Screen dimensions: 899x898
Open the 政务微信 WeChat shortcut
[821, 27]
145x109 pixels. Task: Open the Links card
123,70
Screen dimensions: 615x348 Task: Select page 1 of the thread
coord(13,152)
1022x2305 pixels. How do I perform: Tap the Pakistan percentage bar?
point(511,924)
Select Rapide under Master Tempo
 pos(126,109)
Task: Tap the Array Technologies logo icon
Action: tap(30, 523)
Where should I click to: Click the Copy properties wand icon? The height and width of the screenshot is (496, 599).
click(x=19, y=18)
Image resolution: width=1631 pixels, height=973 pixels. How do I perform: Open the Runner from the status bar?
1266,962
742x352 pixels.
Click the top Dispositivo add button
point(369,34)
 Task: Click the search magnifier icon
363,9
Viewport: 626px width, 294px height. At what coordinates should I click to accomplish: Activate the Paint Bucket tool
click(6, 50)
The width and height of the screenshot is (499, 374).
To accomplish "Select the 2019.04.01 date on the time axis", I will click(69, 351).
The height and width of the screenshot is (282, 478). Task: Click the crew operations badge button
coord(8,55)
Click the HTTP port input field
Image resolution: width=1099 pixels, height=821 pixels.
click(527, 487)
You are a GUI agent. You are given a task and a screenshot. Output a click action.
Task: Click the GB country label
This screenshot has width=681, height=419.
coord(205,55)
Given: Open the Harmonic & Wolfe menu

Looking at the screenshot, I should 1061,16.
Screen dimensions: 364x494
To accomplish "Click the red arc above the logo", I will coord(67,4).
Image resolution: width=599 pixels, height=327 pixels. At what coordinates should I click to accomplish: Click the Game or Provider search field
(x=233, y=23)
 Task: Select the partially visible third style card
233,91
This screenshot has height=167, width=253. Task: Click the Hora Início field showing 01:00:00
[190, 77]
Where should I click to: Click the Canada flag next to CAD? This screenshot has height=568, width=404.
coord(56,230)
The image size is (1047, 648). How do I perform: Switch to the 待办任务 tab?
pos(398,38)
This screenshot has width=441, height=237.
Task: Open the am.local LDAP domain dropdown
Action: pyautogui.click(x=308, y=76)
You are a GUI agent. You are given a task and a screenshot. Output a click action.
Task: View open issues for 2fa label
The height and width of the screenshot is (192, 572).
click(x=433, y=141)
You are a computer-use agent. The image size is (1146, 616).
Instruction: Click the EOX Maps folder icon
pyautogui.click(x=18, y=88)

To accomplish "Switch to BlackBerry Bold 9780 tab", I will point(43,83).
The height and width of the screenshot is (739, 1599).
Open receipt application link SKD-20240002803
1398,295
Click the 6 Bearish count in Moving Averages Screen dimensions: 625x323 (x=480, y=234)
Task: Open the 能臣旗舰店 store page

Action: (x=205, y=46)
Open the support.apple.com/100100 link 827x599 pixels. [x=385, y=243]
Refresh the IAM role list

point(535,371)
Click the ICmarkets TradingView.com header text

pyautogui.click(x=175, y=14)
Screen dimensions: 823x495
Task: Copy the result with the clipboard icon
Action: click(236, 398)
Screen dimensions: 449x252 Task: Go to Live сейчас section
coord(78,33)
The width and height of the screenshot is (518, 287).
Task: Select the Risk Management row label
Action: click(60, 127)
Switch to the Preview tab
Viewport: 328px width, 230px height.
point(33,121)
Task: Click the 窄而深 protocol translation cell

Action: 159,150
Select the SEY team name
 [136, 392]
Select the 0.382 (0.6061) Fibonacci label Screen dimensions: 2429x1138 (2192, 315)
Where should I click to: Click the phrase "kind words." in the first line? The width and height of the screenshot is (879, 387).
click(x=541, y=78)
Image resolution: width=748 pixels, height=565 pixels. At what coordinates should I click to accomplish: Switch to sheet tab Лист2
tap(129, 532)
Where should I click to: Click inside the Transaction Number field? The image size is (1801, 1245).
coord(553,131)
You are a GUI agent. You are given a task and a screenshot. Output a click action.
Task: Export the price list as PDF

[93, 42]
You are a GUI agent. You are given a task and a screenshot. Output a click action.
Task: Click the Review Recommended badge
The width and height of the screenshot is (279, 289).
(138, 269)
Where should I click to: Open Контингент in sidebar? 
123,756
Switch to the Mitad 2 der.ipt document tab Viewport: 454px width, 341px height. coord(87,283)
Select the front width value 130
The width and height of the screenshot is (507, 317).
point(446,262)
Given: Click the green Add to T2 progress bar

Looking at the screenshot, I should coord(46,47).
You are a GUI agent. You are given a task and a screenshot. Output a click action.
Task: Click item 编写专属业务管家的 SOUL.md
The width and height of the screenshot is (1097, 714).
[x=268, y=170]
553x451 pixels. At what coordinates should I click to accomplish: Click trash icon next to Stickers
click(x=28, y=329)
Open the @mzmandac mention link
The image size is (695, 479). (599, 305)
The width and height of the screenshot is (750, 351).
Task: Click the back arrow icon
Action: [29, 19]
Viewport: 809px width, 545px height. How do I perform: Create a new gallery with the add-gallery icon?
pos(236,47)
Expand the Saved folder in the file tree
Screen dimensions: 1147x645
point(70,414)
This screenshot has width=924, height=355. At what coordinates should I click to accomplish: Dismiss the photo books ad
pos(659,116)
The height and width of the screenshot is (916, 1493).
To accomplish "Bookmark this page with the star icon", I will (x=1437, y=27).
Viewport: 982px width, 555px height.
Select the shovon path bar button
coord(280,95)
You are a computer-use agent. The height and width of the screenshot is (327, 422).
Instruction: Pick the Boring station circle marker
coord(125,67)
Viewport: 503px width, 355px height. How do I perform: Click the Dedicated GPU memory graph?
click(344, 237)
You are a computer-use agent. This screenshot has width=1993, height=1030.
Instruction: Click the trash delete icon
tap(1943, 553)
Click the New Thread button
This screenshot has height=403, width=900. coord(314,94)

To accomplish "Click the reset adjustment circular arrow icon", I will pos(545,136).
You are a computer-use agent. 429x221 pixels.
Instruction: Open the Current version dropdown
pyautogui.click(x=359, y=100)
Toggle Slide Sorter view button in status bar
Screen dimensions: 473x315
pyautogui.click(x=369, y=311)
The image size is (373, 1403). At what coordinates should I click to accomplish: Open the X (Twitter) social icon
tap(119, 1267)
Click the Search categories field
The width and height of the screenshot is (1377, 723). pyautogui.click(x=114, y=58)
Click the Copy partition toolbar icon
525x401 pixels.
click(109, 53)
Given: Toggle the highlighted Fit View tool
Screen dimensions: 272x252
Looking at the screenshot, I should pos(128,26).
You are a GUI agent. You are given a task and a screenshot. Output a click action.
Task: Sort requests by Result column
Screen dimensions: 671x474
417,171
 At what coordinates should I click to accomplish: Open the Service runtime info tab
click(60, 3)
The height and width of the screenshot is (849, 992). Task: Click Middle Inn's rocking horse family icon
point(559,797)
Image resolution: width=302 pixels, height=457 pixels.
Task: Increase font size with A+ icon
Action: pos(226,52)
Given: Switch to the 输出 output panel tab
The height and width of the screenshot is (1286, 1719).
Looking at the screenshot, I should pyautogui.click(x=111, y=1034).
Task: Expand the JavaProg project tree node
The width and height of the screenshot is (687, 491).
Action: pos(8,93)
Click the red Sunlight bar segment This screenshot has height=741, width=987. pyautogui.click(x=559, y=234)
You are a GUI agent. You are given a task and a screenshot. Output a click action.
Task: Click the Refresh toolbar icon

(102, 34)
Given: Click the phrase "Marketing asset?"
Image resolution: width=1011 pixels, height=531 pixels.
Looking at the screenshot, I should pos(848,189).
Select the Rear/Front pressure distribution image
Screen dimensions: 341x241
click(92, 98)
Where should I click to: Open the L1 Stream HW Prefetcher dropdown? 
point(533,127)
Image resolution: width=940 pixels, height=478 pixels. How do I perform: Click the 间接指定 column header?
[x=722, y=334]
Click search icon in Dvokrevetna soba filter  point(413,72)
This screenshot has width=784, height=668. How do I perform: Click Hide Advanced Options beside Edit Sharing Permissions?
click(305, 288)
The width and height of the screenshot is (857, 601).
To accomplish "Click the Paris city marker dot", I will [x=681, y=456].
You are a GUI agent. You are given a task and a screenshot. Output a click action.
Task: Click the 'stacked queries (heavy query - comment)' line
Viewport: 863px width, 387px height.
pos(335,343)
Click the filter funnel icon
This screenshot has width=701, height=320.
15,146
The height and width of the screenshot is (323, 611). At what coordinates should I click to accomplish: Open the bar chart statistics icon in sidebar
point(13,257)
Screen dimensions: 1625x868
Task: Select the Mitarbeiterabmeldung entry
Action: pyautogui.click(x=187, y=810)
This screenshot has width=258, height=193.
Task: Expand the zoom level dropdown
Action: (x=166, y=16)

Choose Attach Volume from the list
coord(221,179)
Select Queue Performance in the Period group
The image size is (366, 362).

——

-- EXERCISE INSTRUCTIONS --
Transcribe the items verbatim, from the line containing "The height and width of the screenshot is (323, 611)." through the end of the items, including both ends.

-- EXERCISE ANSWER --
The height and width of the screenshot is (323, 611). At what coordinates should I click to accomplish: Open the bar chart statistics icon in sidebar
point(13,257)
Screen dimensions: 1625x868
Task: Select the Mitarbeiterabmeldung entry
Action: pyautogui.click(x=187, y=810)
This screenshot has width=258, height=193.
Task: Expand the zoom level dropdown
Action: (x=166, y=16)

Choose Attach Volume from the list
coord(221,179)
Select Queue Performance in the Period group
The image size is (366, 362).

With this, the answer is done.